Each line in the data holding "left" should be listed.

Dataset content Start Marker

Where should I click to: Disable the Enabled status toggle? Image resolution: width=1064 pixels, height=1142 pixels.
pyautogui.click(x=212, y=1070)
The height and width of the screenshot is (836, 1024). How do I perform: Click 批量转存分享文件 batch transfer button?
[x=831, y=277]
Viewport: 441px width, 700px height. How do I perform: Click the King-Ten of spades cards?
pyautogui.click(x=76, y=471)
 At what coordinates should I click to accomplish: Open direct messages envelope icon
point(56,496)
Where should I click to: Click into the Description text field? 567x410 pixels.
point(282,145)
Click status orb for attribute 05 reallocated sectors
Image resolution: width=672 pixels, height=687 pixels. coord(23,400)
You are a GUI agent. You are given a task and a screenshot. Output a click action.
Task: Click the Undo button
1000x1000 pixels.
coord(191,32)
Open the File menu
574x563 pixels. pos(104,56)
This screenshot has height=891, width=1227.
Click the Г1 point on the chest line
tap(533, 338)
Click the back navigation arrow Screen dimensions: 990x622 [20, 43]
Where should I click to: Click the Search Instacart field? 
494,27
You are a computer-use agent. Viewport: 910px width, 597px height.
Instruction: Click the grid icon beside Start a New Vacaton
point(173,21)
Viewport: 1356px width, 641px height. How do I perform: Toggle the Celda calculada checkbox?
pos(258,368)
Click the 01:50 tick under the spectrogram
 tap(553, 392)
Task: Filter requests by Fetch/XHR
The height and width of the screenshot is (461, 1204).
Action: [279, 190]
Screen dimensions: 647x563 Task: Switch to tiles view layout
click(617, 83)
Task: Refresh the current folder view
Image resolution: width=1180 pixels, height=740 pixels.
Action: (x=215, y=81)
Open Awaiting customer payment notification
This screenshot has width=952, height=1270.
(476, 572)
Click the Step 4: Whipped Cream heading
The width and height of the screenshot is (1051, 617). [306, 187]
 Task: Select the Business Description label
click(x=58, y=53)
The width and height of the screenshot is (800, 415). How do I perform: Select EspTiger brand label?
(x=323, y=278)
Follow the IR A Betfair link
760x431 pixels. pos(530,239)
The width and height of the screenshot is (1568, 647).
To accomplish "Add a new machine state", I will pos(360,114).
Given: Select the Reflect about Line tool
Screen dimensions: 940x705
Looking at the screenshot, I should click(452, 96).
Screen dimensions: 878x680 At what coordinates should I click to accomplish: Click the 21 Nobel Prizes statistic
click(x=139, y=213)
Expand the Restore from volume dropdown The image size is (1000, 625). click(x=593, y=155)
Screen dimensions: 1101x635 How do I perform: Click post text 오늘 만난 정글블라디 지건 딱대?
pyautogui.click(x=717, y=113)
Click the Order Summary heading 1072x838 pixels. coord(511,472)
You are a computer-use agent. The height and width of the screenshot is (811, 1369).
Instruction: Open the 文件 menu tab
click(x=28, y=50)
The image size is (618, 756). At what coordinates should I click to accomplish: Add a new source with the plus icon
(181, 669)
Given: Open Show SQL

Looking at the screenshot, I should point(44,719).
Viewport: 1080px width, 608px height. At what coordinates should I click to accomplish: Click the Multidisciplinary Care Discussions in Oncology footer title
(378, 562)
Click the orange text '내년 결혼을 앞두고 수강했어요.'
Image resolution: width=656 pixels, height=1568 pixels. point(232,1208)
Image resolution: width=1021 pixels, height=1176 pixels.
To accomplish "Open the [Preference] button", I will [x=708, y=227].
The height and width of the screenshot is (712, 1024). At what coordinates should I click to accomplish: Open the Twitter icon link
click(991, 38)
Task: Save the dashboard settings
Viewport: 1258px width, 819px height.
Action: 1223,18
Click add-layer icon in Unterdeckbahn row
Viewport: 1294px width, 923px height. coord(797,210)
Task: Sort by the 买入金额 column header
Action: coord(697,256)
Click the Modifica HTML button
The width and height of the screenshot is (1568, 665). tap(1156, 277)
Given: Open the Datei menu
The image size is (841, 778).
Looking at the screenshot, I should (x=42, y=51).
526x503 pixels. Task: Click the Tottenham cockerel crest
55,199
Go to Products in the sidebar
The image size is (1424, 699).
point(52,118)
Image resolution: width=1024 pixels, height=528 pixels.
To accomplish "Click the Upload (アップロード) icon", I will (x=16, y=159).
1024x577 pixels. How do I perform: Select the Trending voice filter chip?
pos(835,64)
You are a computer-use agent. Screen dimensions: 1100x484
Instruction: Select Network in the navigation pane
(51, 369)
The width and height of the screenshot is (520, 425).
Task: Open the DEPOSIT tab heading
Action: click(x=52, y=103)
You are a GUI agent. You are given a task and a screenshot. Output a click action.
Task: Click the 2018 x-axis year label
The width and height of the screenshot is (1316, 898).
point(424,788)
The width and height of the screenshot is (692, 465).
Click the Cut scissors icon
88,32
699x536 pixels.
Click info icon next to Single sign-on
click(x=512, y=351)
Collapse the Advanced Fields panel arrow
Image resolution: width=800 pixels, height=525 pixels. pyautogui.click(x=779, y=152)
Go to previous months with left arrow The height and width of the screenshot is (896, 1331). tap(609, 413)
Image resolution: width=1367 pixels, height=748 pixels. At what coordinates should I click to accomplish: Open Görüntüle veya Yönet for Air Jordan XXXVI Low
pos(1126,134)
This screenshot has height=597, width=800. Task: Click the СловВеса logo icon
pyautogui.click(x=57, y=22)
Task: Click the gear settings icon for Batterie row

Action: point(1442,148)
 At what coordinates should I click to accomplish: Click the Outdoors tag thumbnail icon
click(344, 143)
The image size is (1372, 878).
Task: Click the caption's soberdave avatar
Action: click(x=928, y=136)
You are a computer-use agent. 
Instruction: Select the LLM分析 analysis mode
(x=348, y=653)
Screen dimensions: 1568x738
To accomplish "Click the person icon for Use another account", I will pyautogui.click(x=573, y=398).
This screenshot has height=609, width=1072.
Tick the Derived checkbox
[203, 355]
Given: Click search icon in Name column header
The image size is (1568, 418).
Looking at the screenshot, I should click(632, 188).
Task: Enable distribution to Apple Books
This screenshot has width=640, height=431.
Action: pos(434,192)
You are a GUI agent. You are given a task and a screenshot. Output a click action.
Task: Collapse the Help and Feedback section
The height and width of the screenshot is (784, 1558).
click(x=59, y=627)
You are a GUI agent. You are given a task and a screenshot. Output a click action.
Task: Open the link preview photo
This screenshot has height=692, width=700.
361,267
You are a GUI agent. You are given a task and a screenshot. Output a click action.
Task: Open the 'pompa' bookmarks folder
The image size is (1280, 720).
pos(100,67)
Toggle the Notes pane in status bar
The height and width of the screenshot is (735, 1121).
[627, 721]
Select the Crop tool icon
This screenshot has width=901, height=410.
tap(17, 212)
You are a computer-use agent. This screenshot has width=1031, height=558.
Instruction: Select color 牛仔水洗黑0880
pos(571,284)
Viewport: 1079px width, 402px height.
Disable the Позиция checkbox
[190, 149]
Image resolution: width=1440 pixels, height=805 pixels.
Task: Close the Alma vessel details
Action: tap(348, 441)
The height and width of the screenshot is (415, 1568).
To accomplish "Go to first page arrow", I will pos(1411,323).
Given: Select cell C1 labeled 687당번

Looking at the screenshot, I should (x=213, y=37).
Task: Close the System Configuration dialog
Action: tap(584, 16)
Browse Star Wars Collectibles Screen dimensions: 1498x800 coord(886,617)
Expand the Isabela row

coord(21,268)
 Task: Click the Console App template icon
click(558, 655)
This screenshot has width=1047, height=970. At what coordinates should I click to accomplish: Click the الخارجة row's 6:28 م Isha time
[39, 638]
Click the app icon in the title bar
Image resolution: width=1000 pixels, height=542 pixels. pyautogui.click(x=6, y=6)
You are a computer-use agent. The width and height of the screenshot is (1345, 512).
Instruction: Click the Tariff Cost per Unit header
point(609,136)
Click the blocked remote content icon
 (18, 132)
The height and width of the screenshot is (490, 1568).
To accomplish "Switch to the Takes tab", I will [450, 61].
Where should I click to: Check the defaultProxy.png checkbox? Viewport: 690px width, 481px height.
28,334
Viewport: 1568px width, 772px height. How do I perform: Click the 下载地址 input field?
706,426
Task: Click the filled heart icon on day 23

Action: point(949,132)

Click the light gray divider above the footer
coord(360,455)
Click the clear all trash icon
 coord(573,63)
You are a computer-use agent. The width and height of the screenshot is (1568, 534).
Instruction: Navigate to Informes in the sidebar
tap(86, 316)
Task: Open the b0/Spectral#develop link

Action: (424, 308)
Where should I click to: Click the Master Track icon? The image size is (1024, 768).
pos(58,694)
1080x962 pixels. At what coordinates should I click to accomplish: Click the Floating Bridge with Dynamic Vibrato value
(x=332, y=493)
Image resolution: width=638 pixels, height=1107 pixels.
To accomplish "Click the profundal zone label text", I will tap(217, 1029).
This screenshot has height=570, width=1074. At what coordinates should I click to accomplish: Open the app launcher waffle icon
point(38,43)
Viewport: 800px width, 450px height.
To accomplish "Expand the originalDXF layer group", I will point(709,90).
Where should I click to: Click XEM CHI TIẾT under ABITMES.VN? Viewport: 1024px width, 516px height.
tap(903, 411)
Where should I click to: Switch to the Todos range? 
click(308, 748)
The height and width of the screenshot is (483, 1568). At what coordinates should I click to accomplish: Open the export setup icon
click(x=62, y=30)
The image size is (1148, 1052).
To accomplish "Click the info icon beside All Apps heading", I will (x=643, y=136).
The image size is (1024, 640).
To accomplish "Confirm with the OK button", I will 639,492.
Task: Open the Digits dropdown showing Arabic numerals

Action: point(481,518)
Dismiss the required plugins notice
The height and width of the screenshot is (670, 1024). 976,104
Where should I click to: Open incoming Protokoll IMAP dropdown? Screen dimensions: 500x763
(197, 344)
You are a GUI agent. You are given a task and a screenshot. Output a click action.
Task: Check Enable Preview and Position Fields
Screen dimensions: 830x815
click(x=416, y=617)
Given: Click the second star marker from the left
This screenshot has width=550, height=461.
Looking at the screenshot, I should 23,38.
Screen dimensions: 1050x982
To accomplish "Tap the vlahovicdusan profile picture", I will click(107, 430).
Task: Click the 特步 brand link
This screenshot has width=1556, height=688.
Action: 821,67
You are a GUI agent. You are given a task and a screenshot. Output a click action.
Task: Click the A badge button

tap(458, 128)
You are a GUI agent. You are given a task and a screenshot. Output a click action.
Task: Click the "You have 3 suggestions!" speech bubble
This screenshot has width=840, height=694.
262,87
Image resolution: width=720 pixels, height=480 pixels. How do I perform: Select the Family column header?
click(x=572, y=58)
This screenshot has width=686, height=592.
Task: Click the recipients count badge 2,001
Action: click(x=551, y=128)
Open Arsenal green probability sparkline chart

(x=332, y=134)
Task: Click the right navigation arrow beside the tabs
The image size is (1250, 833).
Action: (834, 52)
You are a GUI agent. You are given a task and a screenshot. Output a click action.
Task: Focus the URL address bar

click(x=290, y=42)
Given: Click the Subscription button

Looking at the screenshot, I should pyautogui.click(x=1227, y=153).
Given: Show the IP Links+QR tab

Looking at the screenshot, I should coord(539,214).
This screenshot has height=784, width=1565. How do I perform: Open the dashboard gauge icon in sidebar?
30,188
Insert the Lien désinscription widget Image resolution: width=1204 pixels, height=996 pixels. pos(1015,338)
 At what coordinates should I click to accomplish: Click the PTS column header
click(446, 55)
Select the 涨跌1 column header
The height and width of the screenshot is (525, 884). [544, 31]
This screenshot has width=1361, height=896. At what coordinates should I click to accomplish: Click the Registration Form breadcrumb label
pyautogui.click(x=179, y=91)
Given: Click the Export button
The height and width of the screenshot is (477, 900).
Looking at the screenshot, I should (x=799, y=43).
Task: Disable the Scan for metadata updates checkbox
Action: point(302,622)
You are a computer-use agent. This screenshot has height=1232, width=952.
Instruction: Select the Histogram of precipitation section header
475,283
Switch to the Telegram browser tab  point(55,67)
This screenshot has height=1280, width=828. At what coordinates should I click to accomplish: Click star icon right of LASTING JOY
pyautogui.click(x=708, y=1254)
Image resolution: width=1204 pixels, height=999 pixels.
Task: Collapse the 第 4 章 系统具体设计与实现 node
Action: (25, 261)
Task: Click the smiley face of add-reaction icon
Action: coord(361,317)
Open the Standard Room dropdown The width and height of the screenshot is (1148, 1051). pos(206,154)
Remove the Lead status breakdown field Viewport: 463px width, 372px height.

Dataset content End Marker

▸ **Task answer**:
Go to previous months with left arrow The height and width of the screenshot is (896, 1331). tap(609, 413)
Given: Click the second star marker from the left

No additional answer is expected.